Description
A delightful Blueberry Cream Cake featuring moist layers of vanilla cake, fresh blueberry filling, and fluffy whipped cream frosting. Perfectly balanced with a hint of lemon and vanilla, this elegant dessert is ideal for special occasions or a sweet everyday treat.
Ingredients
Scale
Cake
- 1 1/2 cups all-purpose flour
- 1 1/2 tsp baking powder
- 1/4 tsp salt
- 1/2 cup unsalted butter, softened
- 3/4 cup granulated sugar
- 3 large eggs
- 1 tsp vanilla extract
- 1/2 cup whole milk
Blueberry Filling
- 2 cups fresh or frozen blueberries
- 1/4 cup granulated sugar
- 1 tbsp lemon juice
- 1 tbsp cornstarch mixed with 1 tbsp water
Whipped Cream Frosting
- 2 cups heavy whipping cream
- 1/4 cup powdered sugar
- 1 tsp vanilla extract
Optional Garnish
- Fresh blueberries
- Lemon zest
- Mint leaves
Instructions
- Preheat oven and prepare pans: Preheat your oven to 350°F (175°C). Grease and line two 8-inch round cake pans with parchment paper to ensure easy removal after baking.
- Mix dry ingredients: In a medium bowl, whisk together the all-purpose flour, baking powder, and salt until well combined.
- Cream butter and sugar: In a large bowl, beat the softened butter and granulated sugar together until light and fluffy, which will help create a tender cake texture.
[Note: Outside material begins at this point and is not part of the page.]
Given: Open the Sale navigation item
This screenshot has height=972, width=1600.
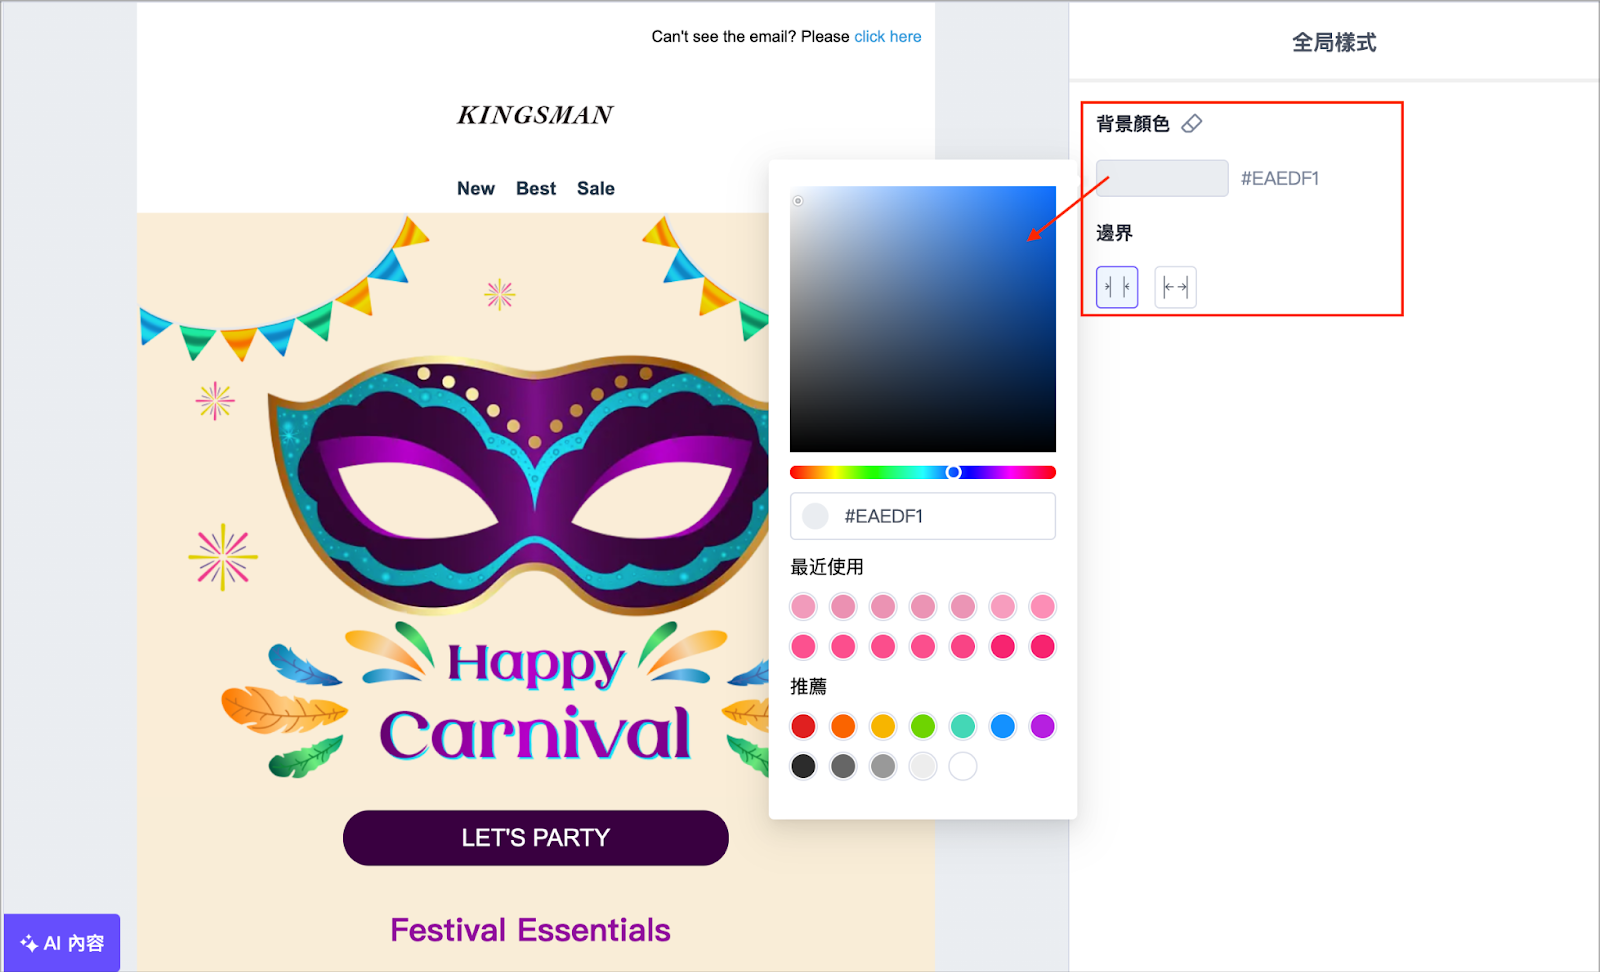Looking at the screenshot, I should pos(595,189).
- Add eggs and vanilla: Beat in the eggs one at a time ensuring each is fully incorporated, then mix in the vanilla extract for flavor.
- Combine wet and dry ingredients: Gradually add the dry ingredients to the wet mixture in batches, alternating with the whole milk. Mix gently until just combined, being careful not to overmix for a light crumb.
- Bake the cake layers: Divide batter evenly between the prepared pans. Bake for 22–25 minutes or until a toothpick inserted into the center comes out clean. Remove from the oven and let cakes cool completely in the pans.
- Prepare blueberry filling: In a saucepan over medium heat, combine blueberries, granulated sugar, and lemon juice. Once the mixture starts bubbling, stir in the cornstarch slurry. Cook until the mixture thickens, then remove from heat and let it cool to room temperature.
- Make whipped cream: In a chilled bowl, whisk heavy whipping cream with powdered sugar and vanilla extract until stiff peaks form, ensuring the cream holds its shape for frosting.
- Assemble the cake: Place one cake layer on a serving plate. Spread an even layer of blueberry filling over it, then cover with a layer of whipped cream. Top with the second cake layer and frost the entire cake with the remaining whipped cream.
- Garnish and chill: Decorate the cake with optional fresh blueberries, lemon zest, and mint leaves. Chill the cake in the refrigerator for at least 2 hours to set and enhance the flavors before serving.
Notes
- Use fresh or frozen blueberries according to availability; if using frozen, thaw and drain excess liquid before cooking.
- Ensure the cakes are completely cooled before assembling to prevent the whipped cream from melting.
- Optional garnishes enhance visual appeal and add fresh flavor but can be omitted if desired.
- For a more intense lemon flavor, add a teaspoon of lemon zest to the blueberry filling.
- Store any leftover cake covered in the refrigerator for up to 3 days for best freshness.